:: Problem to work on ::
Take from the material every line containing the string "selector" and copy it.

:: Input data ::
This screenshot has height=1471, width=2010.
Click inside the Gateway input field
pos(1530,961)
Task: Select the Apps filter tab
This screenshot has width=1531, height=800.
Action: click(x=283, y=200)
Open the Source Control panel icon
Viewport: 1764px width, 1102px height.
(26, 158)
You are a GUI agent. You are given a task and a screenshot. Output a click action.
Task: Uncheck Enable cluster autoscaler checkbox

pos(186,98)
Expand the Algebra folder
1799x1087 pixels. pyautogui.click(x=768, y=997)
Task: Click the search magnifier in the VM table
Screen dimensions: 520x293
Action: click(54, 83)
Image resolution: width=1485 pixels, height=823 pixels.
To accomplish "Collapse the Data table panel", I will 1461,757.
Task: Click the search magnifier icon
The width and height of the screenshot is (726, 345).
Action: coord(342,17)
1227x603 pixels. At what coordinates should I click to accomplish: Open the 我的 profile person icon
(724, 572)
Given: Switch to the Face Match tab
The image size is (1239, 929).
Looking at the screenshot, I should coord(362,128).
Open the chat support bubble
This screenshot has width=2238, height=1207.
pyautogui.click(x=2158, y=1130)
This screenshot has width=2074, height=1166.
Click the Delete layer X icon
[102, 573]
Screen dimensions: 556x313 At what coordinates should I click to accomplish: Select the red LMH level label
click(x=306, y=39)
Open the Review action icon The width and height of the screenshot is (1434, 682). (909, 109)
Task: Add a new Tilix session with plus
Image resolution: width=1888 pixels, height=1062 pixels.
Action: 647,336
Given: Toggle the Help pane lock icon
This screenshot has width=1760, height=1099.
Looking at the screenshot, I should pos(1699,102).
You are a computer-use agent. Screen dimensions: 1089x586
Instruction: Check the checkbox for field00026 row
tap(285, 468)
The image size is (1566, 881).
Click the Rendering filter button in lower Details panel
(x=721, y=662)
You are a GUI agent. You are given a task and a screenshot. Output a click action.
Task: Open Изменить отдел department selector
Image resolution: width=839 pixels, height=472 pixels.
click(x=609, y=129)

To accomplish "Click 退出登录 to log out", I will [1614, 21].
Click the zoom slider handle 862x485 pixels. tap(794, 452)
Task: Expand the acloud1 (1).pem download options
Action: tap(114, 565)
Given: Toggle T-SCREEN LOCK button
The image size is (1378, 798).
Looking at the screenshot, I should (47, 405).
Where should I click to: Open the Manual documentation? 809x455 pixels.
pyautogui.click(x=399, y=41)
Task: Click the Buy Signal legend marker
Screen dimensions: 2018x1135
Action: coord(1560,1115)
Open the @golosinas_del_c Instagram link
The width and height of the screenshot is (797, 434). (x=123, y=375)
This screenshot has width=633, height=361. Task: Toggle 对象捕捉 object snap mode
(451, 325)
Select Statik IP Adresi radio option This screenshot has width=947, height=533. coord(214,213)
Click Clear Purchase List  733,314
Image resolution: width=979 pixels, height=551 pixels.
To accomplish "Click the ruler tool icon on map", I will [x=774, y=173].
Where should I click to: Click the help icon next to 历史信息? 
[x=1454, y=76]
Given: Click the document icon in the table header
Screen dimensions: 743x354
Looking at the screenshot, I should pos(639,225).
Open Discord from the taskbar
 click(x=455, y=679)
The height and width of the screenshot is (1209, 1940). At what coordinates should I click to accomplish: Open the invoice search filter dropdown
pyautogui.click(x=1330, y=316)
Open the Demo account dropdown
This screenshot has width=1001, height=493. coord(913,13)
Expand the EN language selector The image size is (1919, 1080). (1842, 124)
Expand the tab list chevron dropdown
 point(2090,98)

:: Task response ::
Task: Open Изменить отдел department selector
Expand the EN language selector The image size is (1919, 1080). (1842, 124)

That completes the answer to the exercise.